## WORK TASK
Before you reproduce the entries that follow, strip out any image they contain and keep the rest exact.

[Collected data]
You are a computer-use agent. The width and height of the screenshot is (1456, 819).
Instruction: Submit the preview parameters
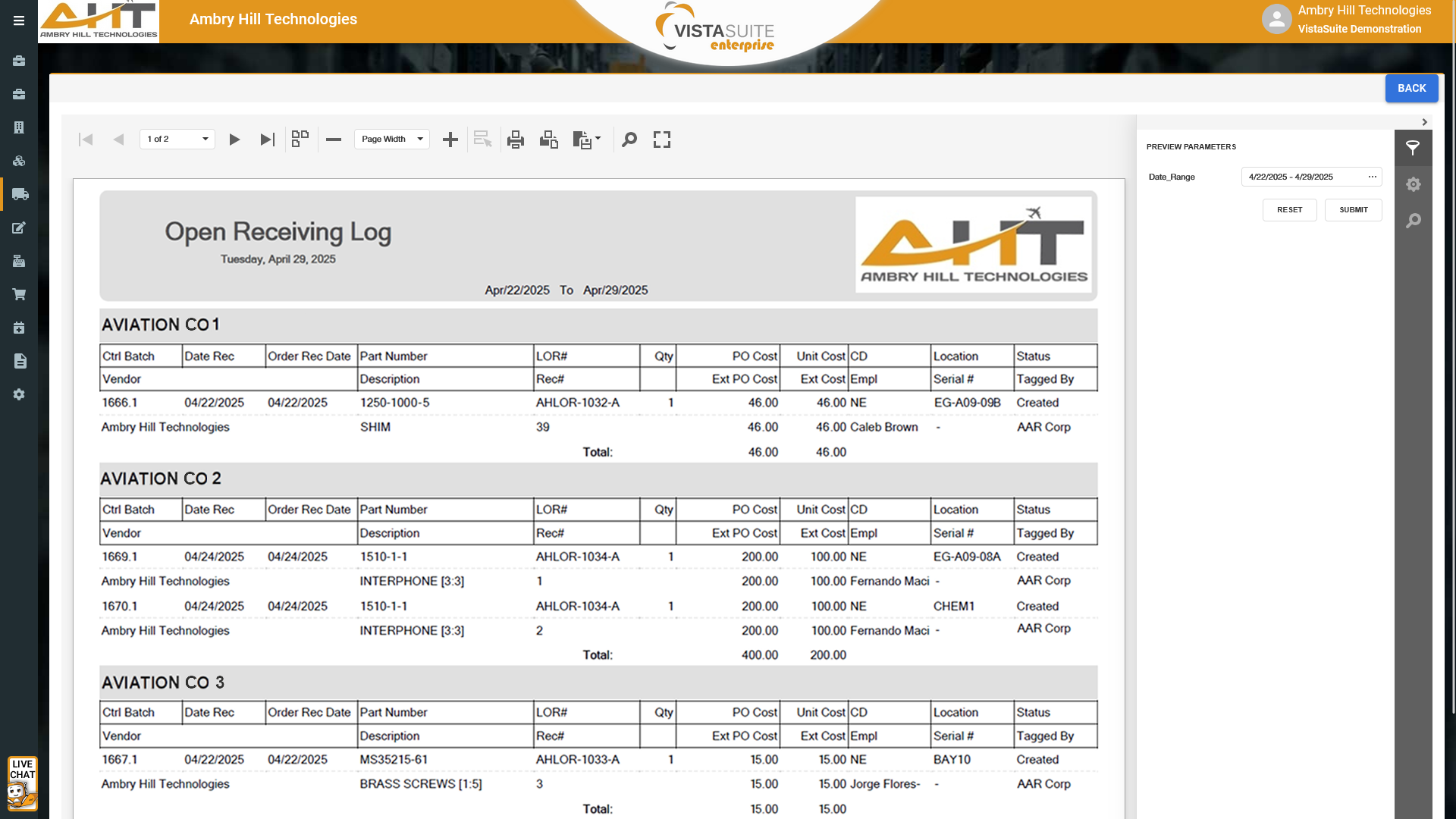pos(1353,210)
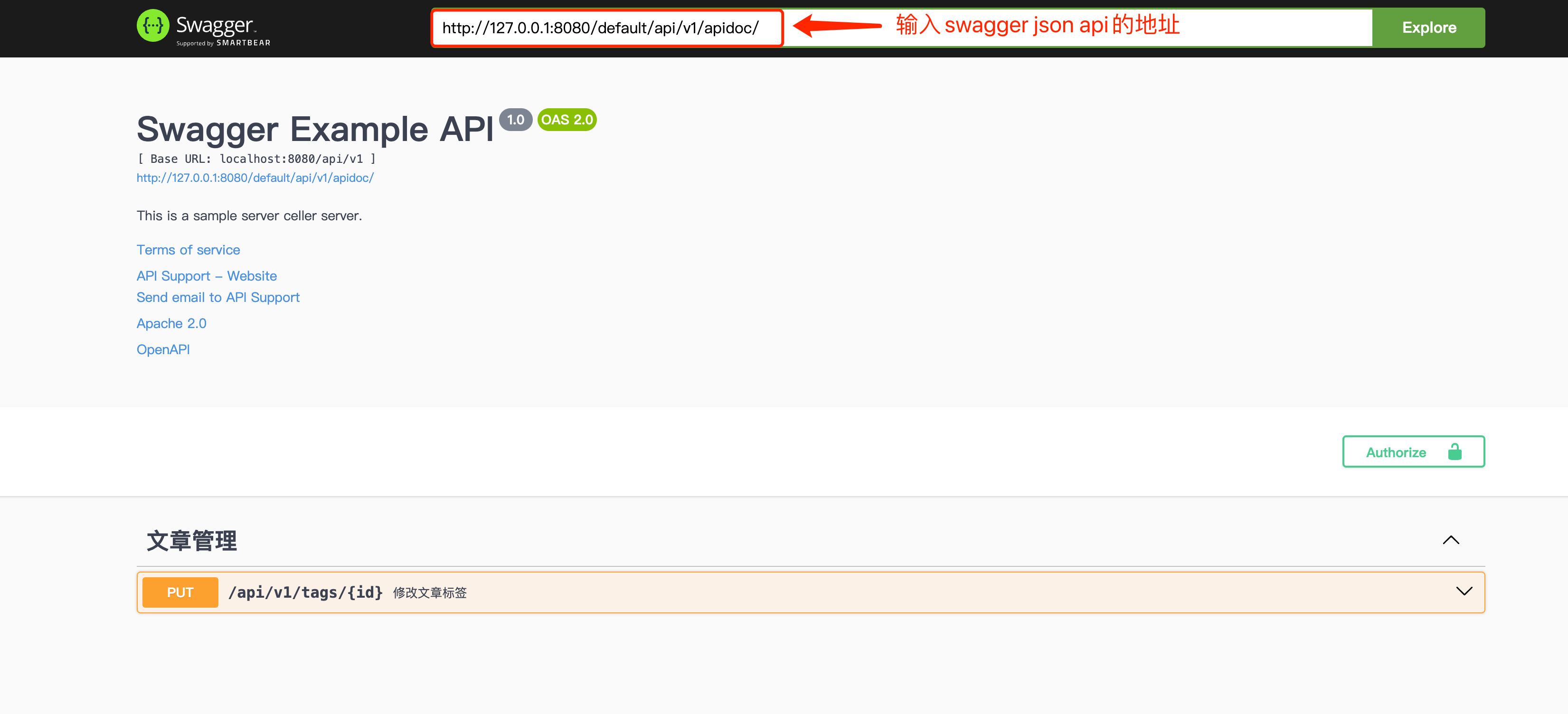Open the Apache 2.0 license link
Image resolution: width=1568 pixels, height=714 pixels.
[x=171, y=324]
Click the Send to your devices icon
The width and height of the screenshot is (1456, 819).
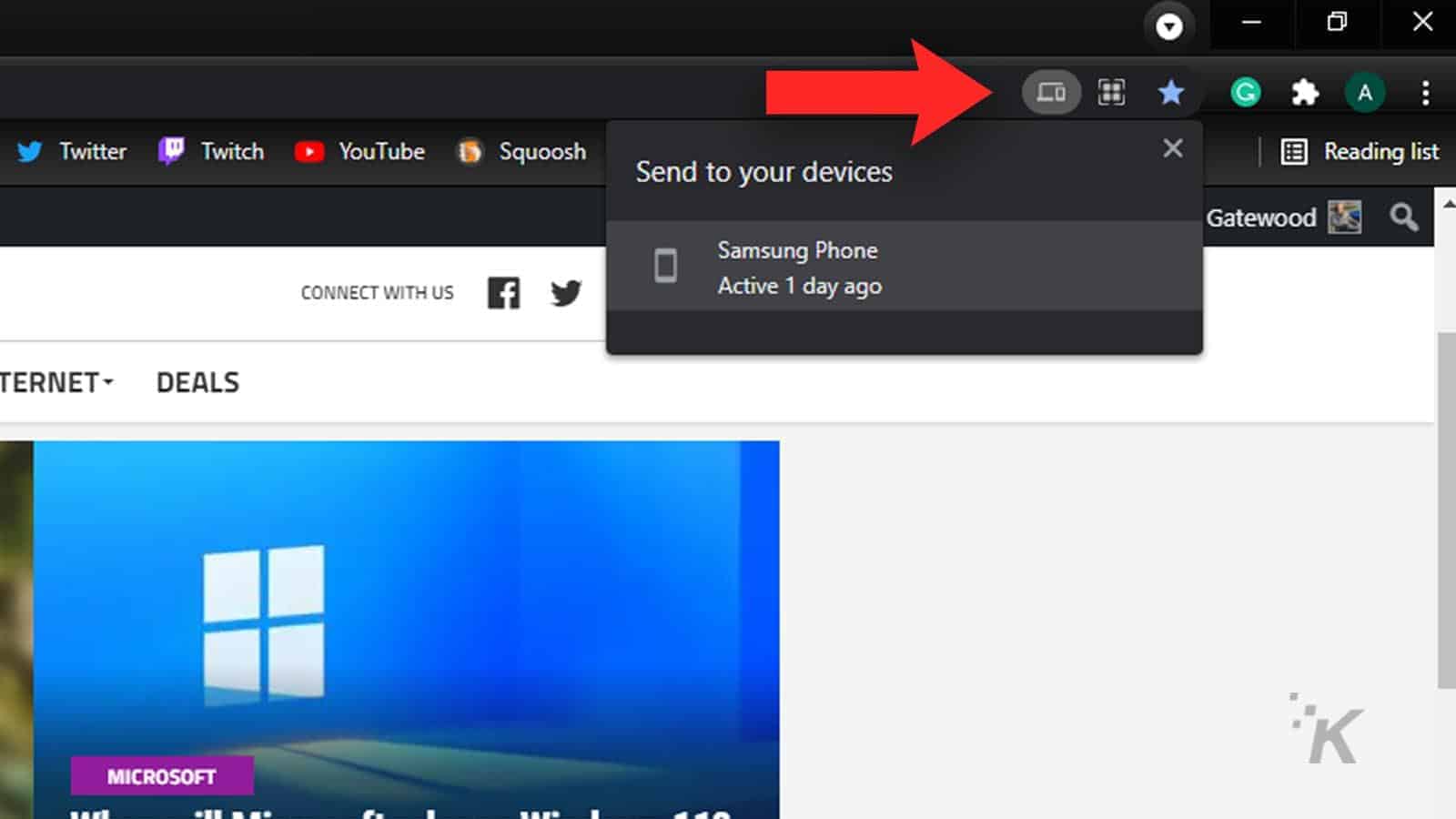pos(1051,92)
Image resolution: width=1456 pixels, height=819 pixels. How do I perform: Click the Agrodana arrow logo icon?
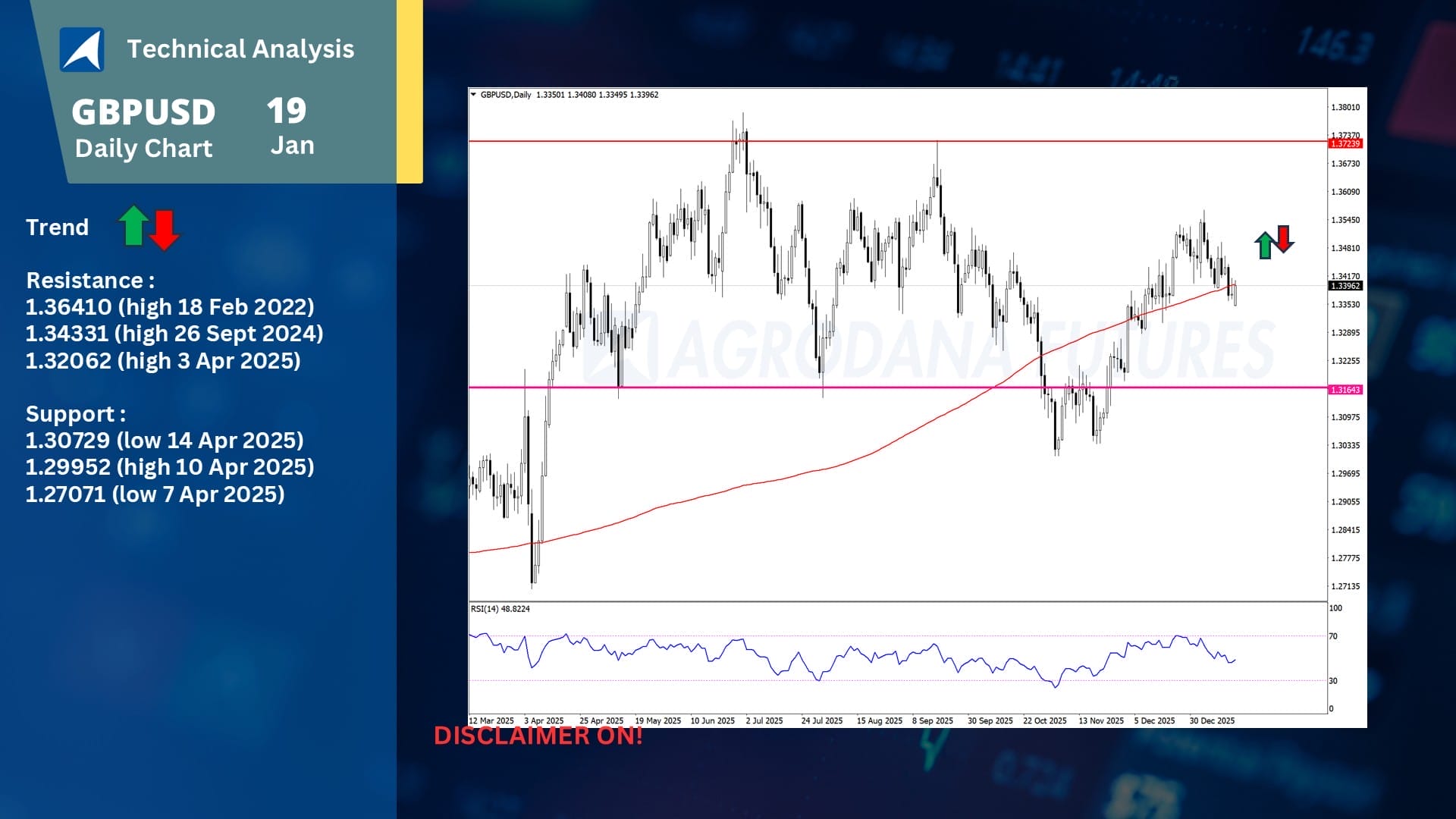pos(82,50)
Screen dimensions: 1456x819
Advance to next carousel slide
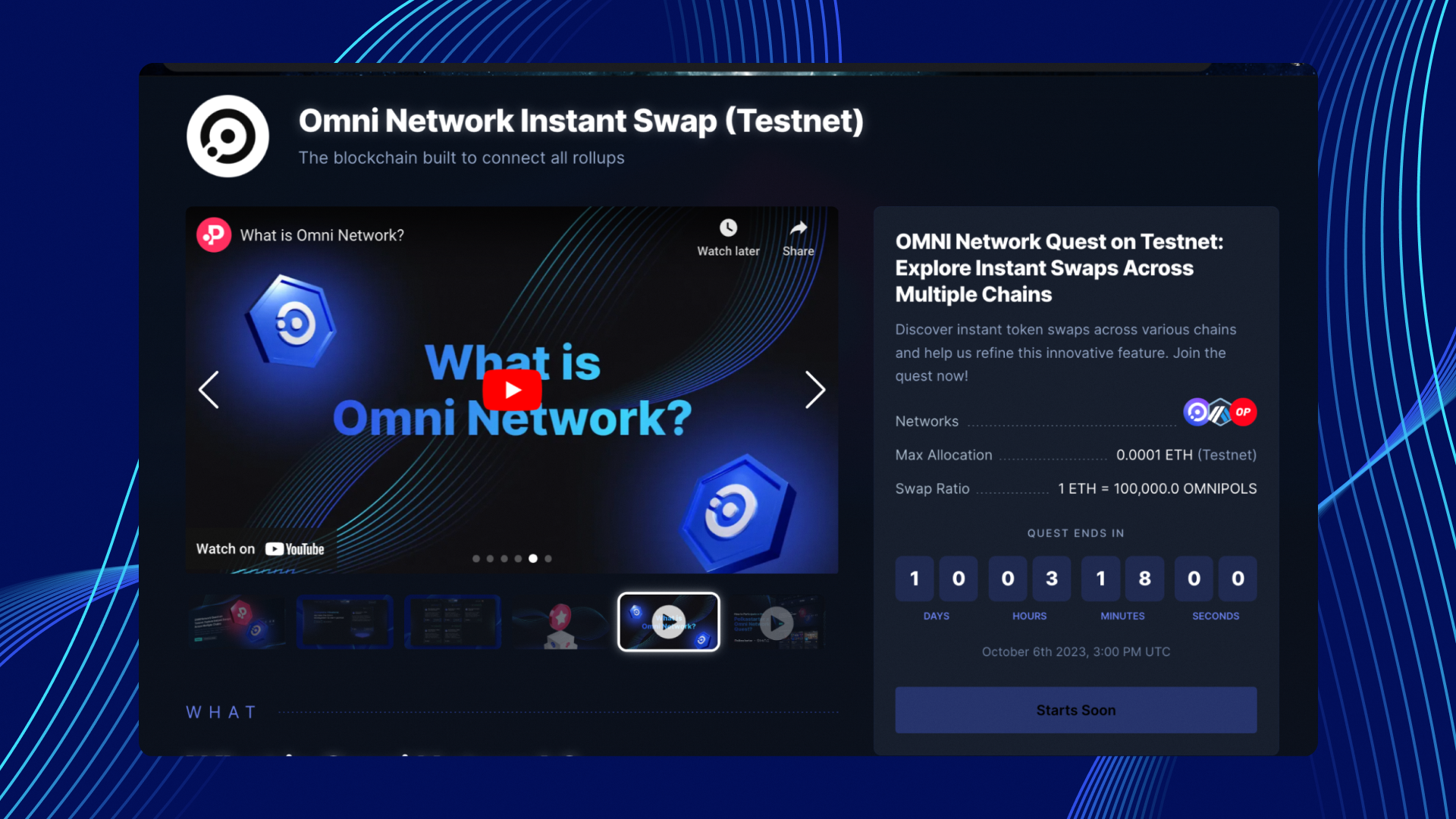[814, 390]
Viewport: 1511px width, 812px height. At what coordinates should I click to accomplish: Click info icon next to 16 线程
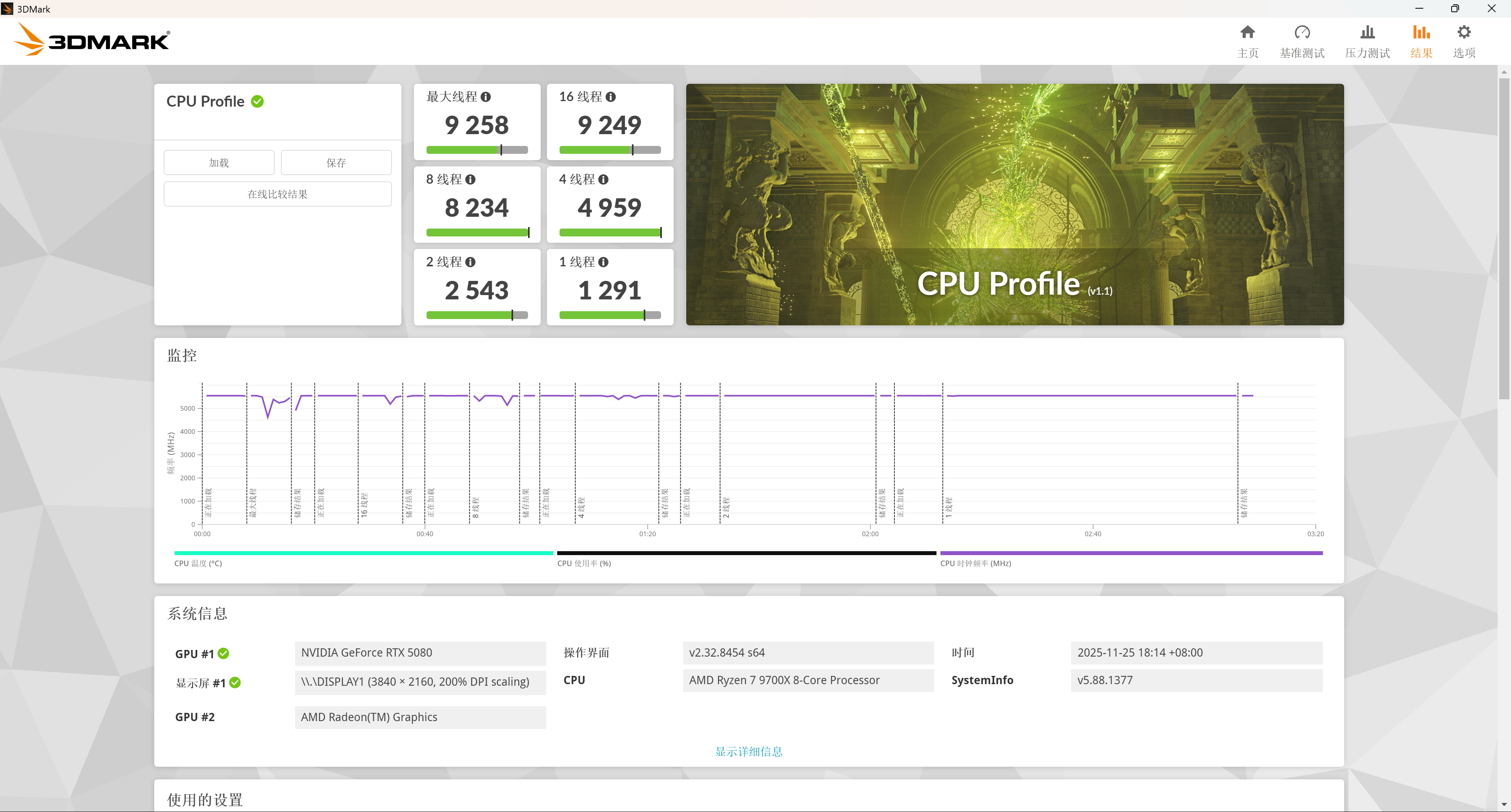[611, 97]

## EXERCISE SOLUTION
You are a computer-use agent. The width and height of the screenshot is (1456, 819).
Instruction: Submit the preview parameters
pos(1353,210)
Open the Apache 2.0 license link
Image resolution: width=1568 pixels, height=714 pixels.
[x=171, y=324]
Click the Send to your devices icon
The width and height of the screenshot is (1456, 819).
pos(1051,92)
Image resolution: width=1456 pixels, height=819 pixels. How do I perform: Click the Agrodana arrow logo icon?
pos(82,50)
Screen dimensions: 1456x819
Advance to next carousel slide
[814, 390]
Viewport: 1511px width, 812px height. At what coordinates should I click to accomplish: Click info icon next to 16 线程
[611, 97]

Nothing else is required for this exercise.